Dual inhibition of angiogenesis by Peucedanum praeruptorum Dunn root extract in endothelial and gefitinib-resistant lung cancer cells.

Peucedanum praeruptorum Dunn (PP) root, traditionally used in Korea to alleviate respiratory symptoms, has been reported to exhibit anticancer effects. In this study, we investigated the effects of an ethanolic extract of PP root (EPP) on tumor angiogenesis. The anti-angiogenic activity of EPP was evaluated in both endothelial and cancer cells. Our results showed that EPP significantly inhibited the proliferation, migration, tube formation, and permeability of human umbilical vein endothelial cells (HUVECs), indicating that EPP suppresses the angiogenic capacity of HUVECs. EPP also reduced VEGFR2 phosphorylation and the activation of its downstream targets, AKT and ERK. Conditioned medium (CM) from gefitinib-resistant PC9 (PC9/GR) cells promoted HUVEC migration, tube formation, and angiogenic factor expression compared with CM from parental PC9 cells, demonstrating the strong pro-angiogenic properties of PC9/GR cells. Notably, CM from PC9/GR cells treated with EPP (EPP CM) markedly suppressed these pro-angiogenic effects. EPP selectively downregulated angiopoietin-1 (ANG-1) in PC9/GR cells, and supplementation with recombinant human ANG-1 to EPP CM restored HUVEC migration.

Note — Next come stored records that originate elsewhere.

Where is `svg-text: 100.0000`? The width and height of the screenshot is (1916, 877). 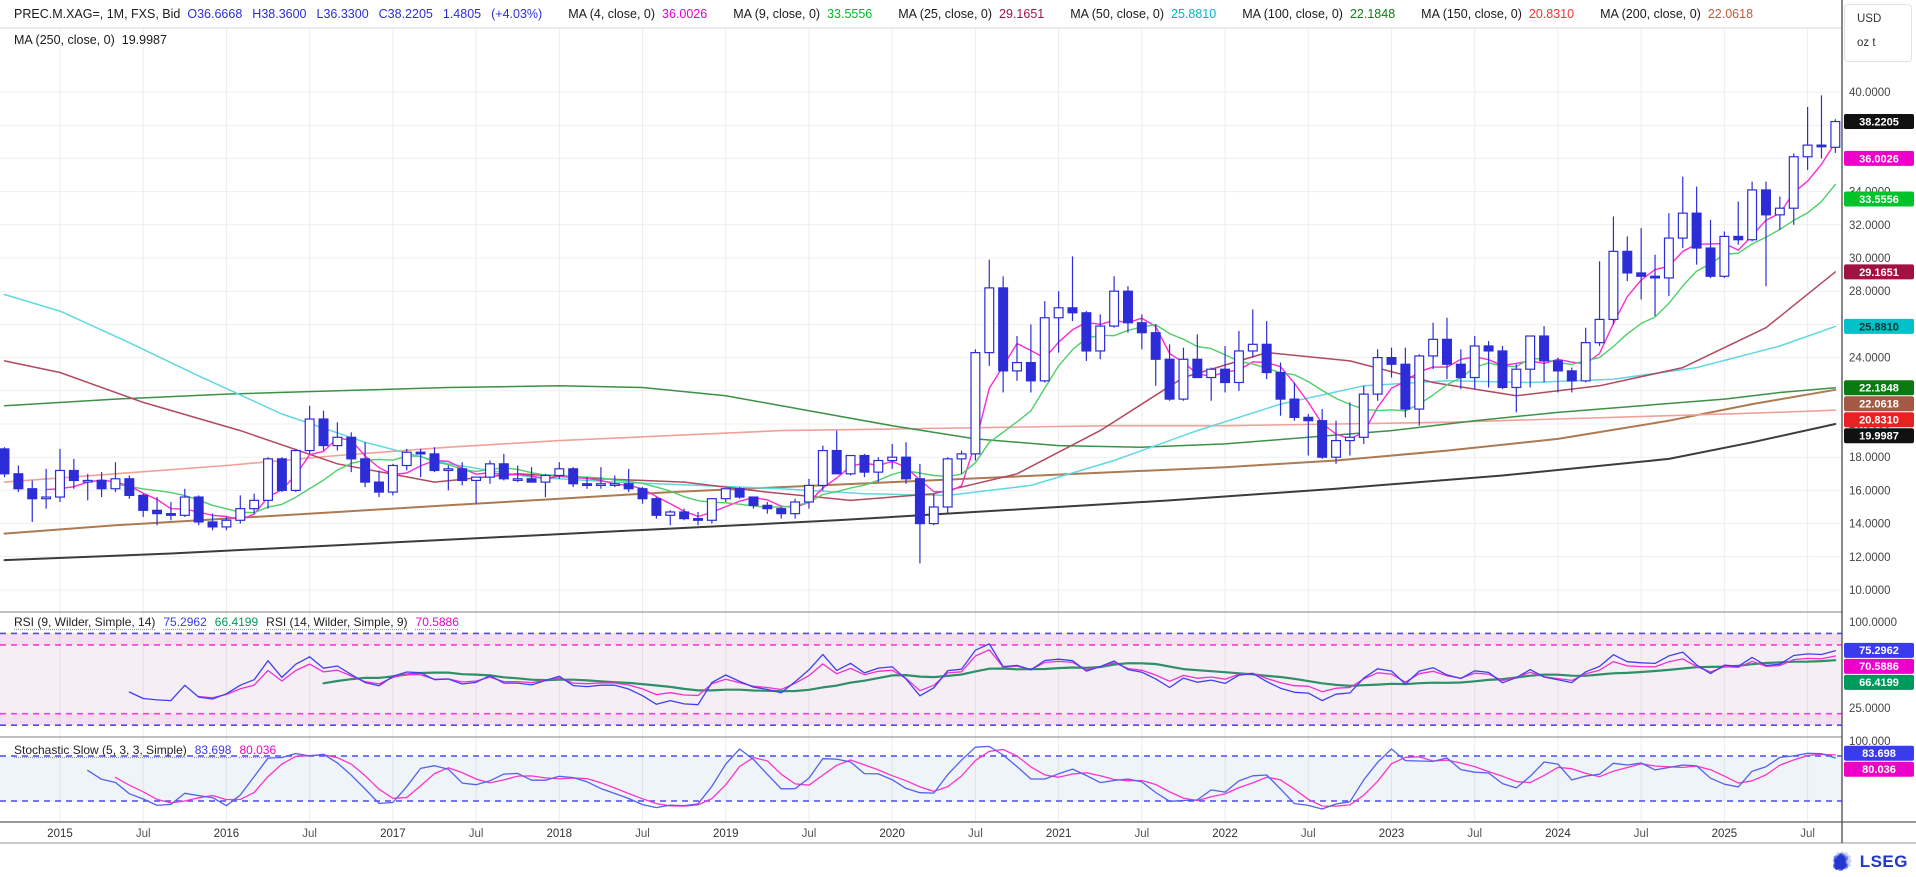 svg-text: 100.0000 is located at coordinates (1873, 623).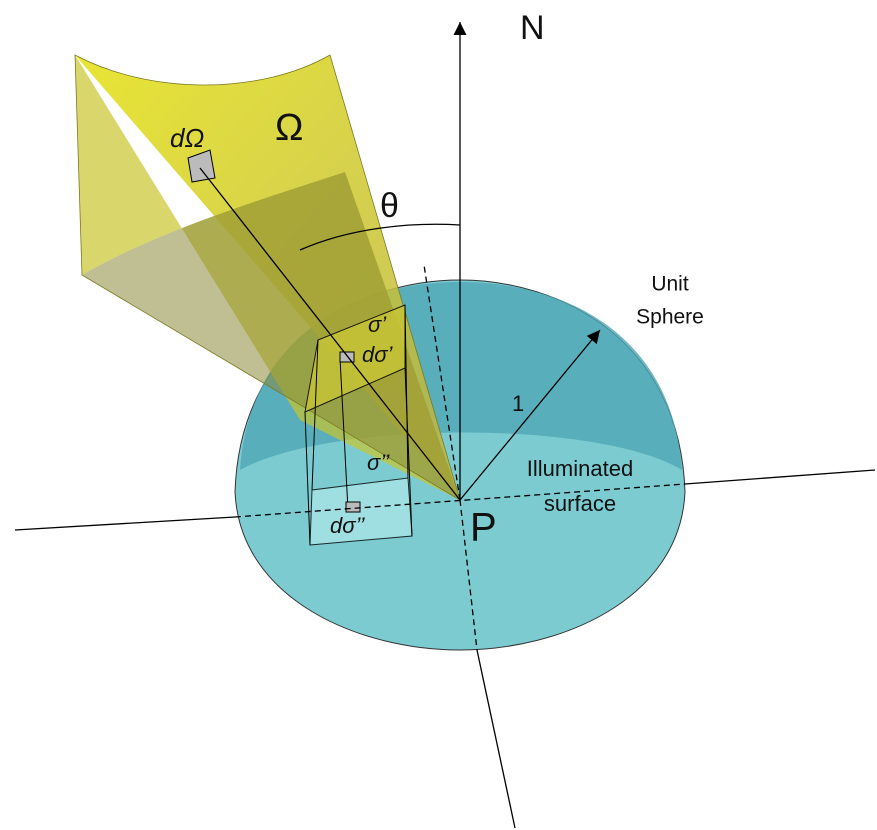 Image resolution: width=877 pixels, height=830 pixels. I want to click on label-theta: θ, so click(390, 206).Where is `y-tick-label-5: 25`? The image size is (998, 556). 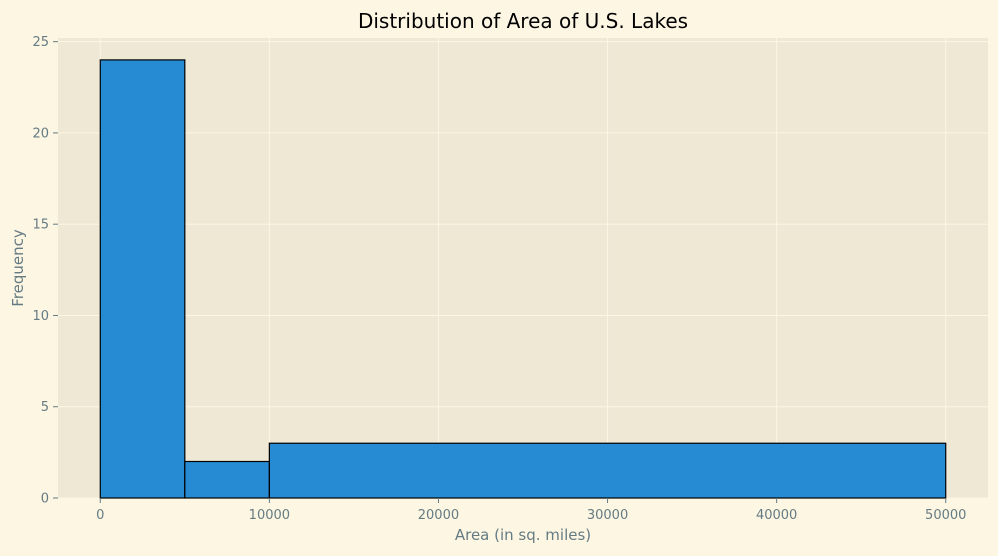
y-tick-label-5: 25 is located at coordinates (40, 42).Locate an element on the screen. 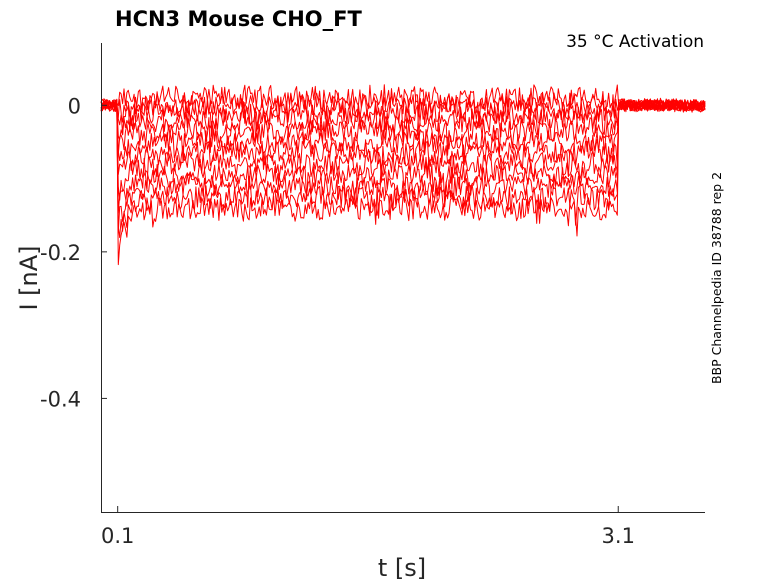 The width and height of the screenshot is (778, 583). x-tick-label: 3.1 is located at coordinates (618, 536).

Praeruptorin A (PA) and praeruptorin B (PB), constituents of EPP, exhibited comparable anti-angiogenic activities in both HUVECs and PC9/GR cells and were predicted to bind the VEGFR2 kinase domain. Taken together, these findings suggest that EPP inhibits angiogenesis through dual mechanisms: direct inactivation of VEGFR2 in endothelial cells and attenuation of the pro-angiogenic potential of PC9/GR cells via ANG-1 downregulation. This study highlights the therapeutic potential of EPP as a natural anti-angiogenic agent.